Notes

My take on the Instagram deal

A lot of digital ink is getting spilled over the $1B acquisition of Instagram by Facebook this week. Much of the back-and-forth is around headline price. Business Insider rightly pointed out that, on a per user basis, the acquisition price was relatively cheap compared with 10 year historical M&A comps:

chart of the day, startups cost per user, april 2012

Yet this analysis misses the point.

Facebook has 800M+ monthly active users (and many more registered). I’d be willing to bet that 80%+ of Instagram’s 30M+ users are already Facebook users, so Facebook clearly didn’t acquire Instagram for its user base.

What Facebook did, in fact, was a bit more strategic than the media would like to give it credit for. The major reason is mobile. Facebook’s new user growth is increasingly driven by mobile users, and even currently active web users are switching over to mobile for an increasing number of their activities on Facebook.

That creates a big problem: monetization. Is Zuckerberg, who famously fought the display ads that now grace the right side of his website, going to blanket the more limited real estate available on Facebook’s mobile app with ugly ads?
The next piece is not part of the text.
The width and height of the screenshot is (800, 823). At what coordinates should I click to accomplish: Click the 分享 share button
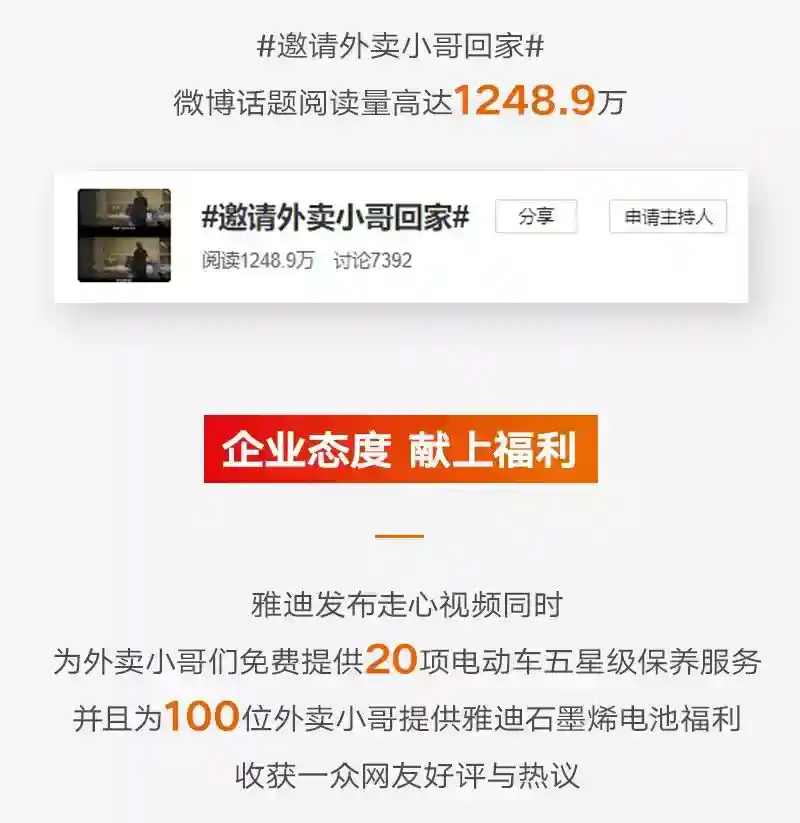point(536,216)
I think not. He needs to get much more creative about mobile monetization. Otherwise, his overall revenue growth will not only slow down (as it has), but may start to shrink.

While Instagram hasn’t shown an ability to monetize yet, I believe it has a straightforward path to do so. Sponsored accounts could be placed into photo streams inside of the app, in a similar fashion to sponsored tweets on Twitter. The difference is that the ad unit, being a picture, can evoke a richer, more engaging experience. And, it’s built from the ground up to be a mobile experience, as opposed to a web experience retrofitted to mobile. This is just one option.

I’m sure there were other reasons the acquisition happened so quickly too. For instance, Instagram’s viral loop was likely fueled by photo sharing on Facebook, which is one of its own killer apps. That likely didn’t sit well with several teams at Facebook, who probably viewed Instagram as hitching a ride to their platform in an effort to build one of their own. It reminds me a bit of the Zynga/Facebook street fight that almost resorted in Zynga leaving Facebook altogether.

So, in short, I’m bullish on the Instagram acquisition. It answers a ton of questions I’ve had about Facebook’s mobile strategy and solves a key problem it faced to justify a $100B+ valuation heading into the IPO. While the price may seem steep today, I believe the company will be vindicated over the next few years.

Kudos to both the acquirer and acquiree for pulling this off!